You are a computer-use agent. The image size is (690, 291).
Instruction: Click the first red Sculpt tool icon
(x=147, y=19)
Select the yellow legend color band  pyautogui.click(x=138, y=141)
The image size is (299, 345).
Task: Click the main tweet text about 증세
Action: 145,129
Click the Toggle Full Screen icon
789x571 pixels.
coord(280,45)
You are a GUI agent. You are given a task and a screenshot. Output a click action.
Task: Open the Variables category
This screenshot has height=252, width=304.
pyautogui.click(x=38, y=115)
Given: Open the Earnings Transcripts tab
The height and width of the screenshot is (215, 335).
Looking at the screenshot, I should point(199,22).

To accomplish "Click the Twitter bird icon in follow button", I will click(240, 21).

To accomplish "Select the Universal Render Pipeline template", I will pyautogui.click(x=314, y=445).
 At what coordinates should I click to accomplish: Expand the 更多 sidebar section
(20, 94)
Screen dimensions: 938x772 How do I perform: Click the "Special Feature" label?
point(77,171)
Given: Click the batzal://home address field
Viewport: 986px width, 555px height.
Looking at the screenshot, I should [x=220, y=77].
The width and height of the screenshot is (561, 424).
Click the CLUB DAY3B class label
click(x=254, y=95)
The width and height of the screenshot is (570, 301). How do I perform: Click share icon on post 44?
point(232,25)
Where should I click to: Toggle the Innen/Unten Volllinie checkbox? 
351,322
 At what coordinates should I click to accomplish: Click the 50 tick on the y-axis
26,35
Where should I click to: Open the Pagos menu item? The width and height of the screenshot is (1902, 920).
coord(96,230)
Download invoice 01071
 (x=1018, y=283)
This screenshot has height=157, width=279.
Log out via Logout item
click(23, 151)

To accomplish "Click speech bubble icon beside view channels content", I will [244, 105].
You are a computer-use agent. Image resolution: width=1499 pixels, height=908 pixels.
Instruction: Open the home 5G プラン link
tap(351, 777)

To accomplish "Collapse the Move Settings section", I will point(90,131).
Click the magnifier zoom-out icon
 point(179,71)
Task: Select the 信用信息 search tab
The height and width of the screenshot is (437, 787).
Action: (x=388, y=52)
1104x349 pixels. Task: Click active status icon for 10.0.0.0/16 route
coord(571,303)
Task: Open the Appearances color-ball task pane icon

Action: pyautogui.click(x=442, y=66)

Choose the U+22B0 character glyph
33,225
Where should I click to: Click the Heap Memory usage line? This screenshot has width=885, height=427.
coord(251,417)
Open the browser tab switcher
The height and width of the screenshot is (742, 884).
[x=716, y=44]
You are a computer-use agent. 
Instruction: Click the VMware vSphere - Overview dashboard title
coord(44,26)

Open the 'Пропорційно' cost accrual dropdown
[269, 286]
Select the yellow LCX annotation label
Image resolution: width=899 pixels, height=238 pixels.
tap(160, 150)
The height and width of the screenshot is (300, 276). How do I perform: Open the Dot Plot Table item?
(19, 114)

◆ What to produce: Scan the material for "agent" and copy the lines that hold it.

◆ Result for this exercise:
You are a computer-use agent. The image size is (690, 291).
You are a GUI agent. You are given a task and a screenshot. Output a click action.
You are a computer-use agent. Image resolution: width=1499 pixels, height=908 pixels.
You are a computer-use agent. 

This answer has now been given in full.